Внизу попрежнему тянулась темносерая безжизненная тундра. Ни одного поселка, ни одной избушки! Проходим Чешскую губу. Ее поверхность чиста, спокойна, голуба. Внешне она напоминает ласковую гладь далекого Каспия. И вдруг внизу по извивам реки Снопа проглянули зеленые пятна. Лесок! Как приятно увидеть зелень. Я помню, как поразили нас скромные чахлые кустики и жалкие клумбы Красноводска после длительного многодневного перехода по [216] пескам Кара-Кумской пустыни. Столь же радостно было увидеть зеленые отмели архангельских берегов, возвращаясь два года назад на ледоколе «Садко» из высокоширотной экспедиции. Тогда северные моряки громким «ура» приветствовали зелень. Сейчас кричать было бесполезно, моторы заглушили бы всякие восторженные возгласы, но наша радость от этого меньше не стала. У устья реки Снопа прижался крохотный поселок. С высоты полета чуть видна тоненькая извилистая дорога. Как милы сверху эти домики и этот путь. Через полчаса показался еще один поселок; он больше, крупнее: в нем не меньше пятнадцати зданий. Зеленым полотном лежала трава. Все чаще и чаще встречался лес, изредка попадались целые рощи.

#### Информация
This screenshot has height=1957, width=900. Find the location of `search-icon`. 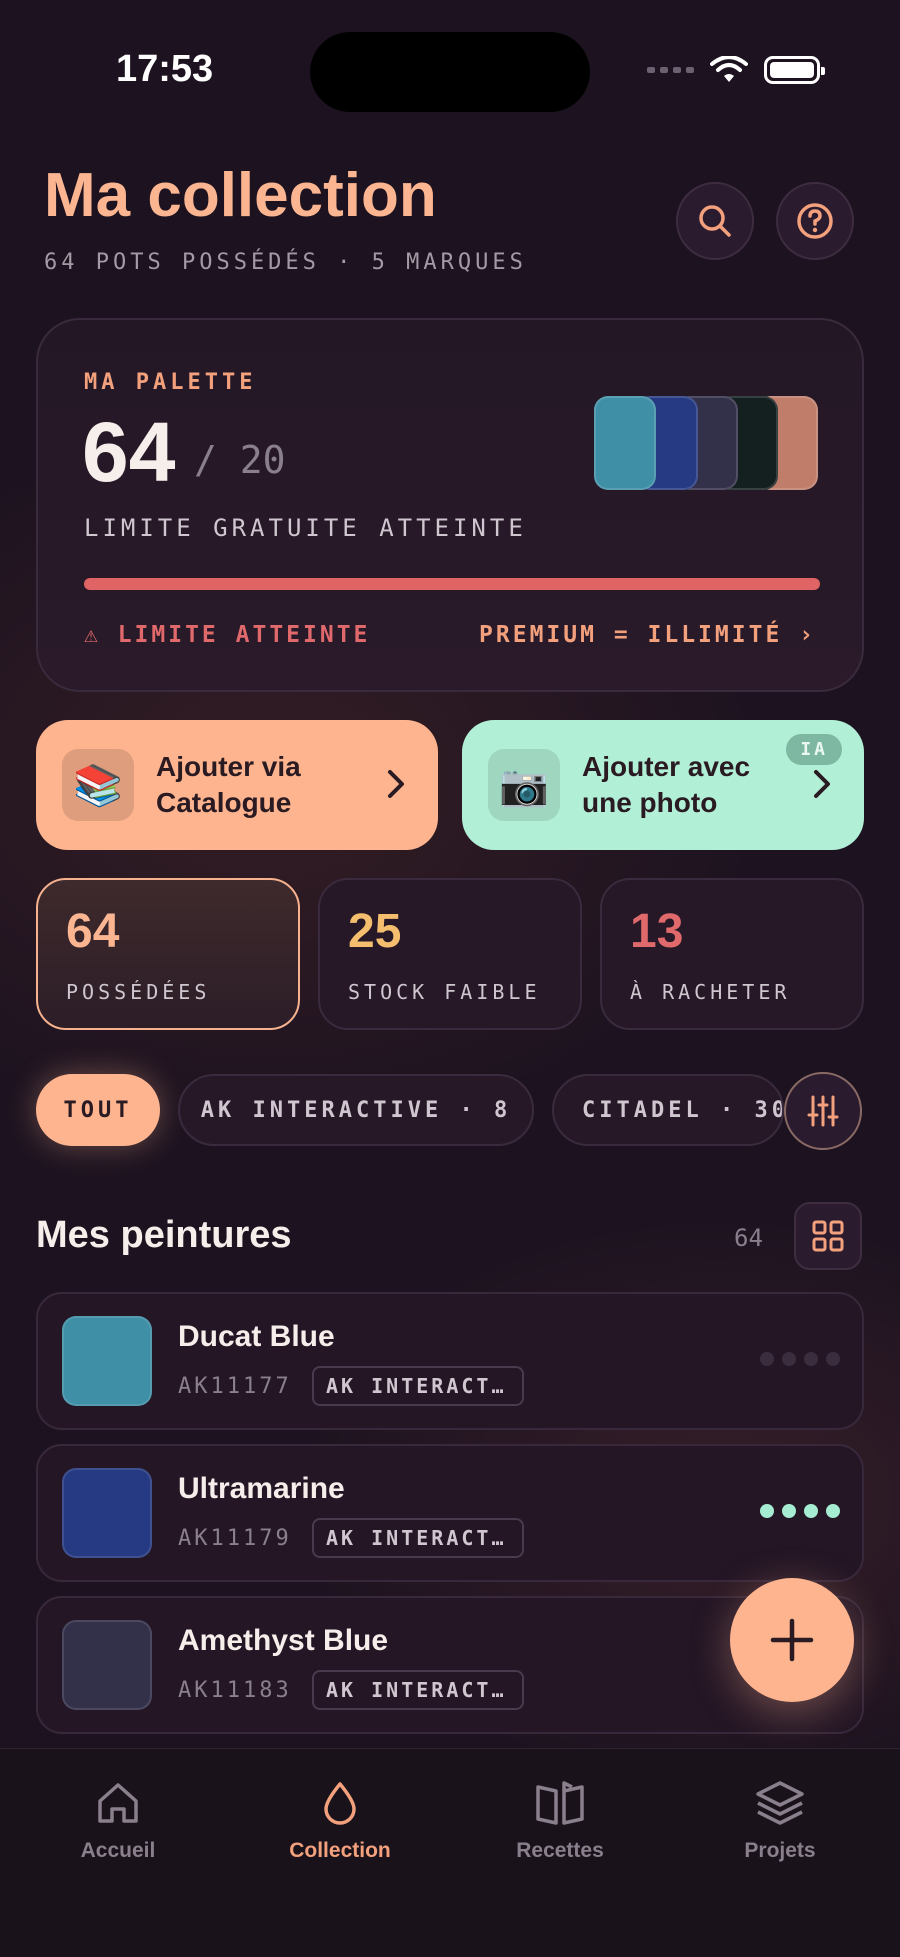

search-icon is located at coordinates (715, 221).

...

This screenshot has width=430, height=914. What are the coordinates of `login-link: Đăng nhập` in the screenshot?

#### Условие задания
Воспроизведите выбранный фрагмент целиком, без единого изменения. Эти данные получены из другого источника.

#### Решение
Внизу попрежнему тянулась темносерая безжизненная тундра. Ни одного поселка, ни одной избушки! Проходим Чешскую губу. Ее поверхность чиста, спокойна, голуба. Внешне она напоминает ласковую гладь далекого Каспия. И вдруг внизу по извивам реки Снопа проглянули зеленые пятна. Лесок! Как приятно увидеть зелень. Я помню, как поразили нас скромные чахлые кустики и жалкие клумбы Красноводска после длительного многодневного перехода по [216] пескам Кара-Кумской пустыни. Столь же радостно было увидеть зеленые отмели архангельских берегов, возвращаясь два года назад на ледоколе «Садко» из высокоширотной экспедиции. Тогда северные моряки громким «ура» приветствовали зелень. Сейчас кричать было бесполезно, моторы заглушили бы всякие восторженные возгласы, но наша радость от этого меньше не стала. У устья реки Снопа прижался крохотный поселок. С высоты полета чуть видна тоненькая извилистая дорога. Как милы сверху эти домики и этот путь. Через полчаса показался еще один поселок; он больше, крупнее: в нем не меньше пятнадцати зданий. Зеленым полотном лежала трава. Все чаще и чаще встречался лес, изредка попадались целые рощи.